In recent years, a variety of methods based on Transformer and state space model (SSM) architectures have been proposed, advancing foundational DNA language models. However, there is a lack of comparison between these recent approaches and the classical architecture convolutional networks (CNNs) on foundation model benchmarks. This raises the question: are CNNs truly being surpassed by these recent approaches based on transformer and SSM architectures? In this paper, we develop a simple but well-designed CNN-based method termed ConvNova. ConvNova identifies and proposes three effective designs: 1) dilated convolutions, 2) gated convolutions, and 3) a dual-branch framework for gating mechanisms. Through extensive empirical experiments, we demonstrate that ConvNova significantly outperforms recent methods on more than half of the tasks across several foundation model benchmarks. For example, in histone-related tasks, ConvNova exceeds the second-best method by an average of 5.8%, while generally utilizing fewer parameters and enabling faster computation. In addition, the experiments observed findings that may be related to biological characteristics. This indicates that CNNs are still a strong competitor compared to Transformers and SSMs.
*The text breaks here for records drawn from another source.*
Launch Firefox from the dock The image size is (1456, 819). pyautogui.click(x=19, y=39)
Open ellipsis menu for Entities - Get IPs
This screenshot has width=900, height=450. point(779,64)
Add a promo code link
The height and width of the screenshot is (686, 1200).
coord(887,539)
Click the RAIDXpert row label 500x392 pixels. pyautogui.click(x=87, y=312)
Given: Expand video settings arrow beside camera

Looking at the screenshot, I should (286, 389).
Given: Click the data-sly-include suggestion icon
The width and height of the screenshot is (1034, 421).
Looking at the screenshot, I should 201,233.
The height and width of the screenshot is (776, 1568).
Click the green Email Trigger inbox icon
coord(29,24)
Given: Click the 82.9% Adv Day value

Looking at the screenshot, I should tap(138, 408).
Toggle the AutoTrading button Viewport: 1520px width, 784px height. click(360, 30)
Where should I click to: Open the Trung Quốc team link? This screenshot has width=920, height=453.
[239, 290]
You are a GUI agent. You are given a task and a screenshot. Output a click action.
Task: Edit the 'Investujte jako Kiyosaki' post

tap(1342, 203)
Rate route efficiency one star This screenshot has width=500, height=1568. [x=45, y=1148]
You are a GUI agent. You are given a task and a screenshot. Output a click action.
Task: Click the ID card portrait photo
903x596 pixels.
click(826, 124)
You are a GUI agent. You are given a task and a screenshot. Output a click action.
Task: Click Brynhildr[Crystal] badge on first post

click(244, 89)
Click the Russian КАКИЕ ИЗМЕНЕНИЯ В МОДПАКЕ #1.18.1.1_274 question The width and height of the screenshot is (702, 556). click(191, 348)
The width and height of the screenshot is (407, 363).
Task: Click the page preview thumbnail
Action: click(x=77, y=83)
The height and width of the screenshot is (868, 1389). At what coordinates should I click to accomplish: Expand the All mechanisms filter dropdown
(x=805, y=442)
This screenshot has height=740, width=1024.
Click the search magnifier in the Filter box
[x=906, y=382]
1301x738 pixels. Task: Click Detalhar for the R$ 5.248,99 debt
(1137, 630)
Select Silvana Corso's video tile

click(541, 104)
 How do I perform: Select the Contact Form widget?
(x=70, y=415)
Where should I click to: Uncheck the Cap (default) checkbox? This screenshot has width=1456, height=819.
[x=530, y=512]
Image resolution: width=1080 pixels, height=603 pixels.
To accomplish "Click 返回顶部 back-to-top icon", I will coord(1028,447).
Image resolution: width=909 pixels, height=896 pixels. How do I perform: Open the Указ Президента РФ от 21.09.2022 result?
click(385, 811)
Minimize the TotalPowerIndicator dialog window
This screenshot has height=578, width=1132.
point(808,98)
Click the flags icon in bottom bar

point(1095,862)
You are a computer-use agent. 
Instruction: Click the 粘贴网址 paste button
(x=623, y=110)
We anticipate that this work will spark renewed interest in CNN-based methods for DNA foundation models.

Paper Structure

This paper contains 40 sections, 4 equations, 6 figures, 18 tables.

Figures (6)

  • Figure 1: A) The trade-off between model size and accuracy (AUC score) of various methods. ConvNova achieves the current SoTA performance. B) The trade-off between input sequence length and runtime of different methods. ConvNova exhibits clear superiority over HyenaDNA and Caduceus. All models are around 7M parameters, tested on A100 80GB with batch size 1.
  • Figure 2: ConvNova architecture. The ConvNova model processes double stands as inputs. The sequences are initially subjected to one-hot encoding and subsequently pass through a convolution layer. The processed data then enters a series of Gated Convolution Blocks (GCBs), the specifics of which are elaborated in § \ref{['gatecnn']}. The output from the GCBs is then fed into an MLP. The final stage of the framework bifurcates into two distinct heads: the downstream head and the pretraining head.
  • Figure 3: Chromatin Profile Prediction results. AUC Score (↑) is reported for ConvNova, HyenaDNA, NT v2, DNABERT-2, and DeepATT performance on transcription factors (TF), DNase I hypersensitive sites (DHS), histone modifications (HM), and average score.
  • Figure 4: The impact of dilation rate and GCB counts on the MCC in ConvNova model.
  • Figure 5: Visualization of the attention maps for NTv2* (Left) and NTv2 (Right). The asterisk (*) denotes the modified version. The modified initialization places more emphasis on neighboring tokens in the attention map.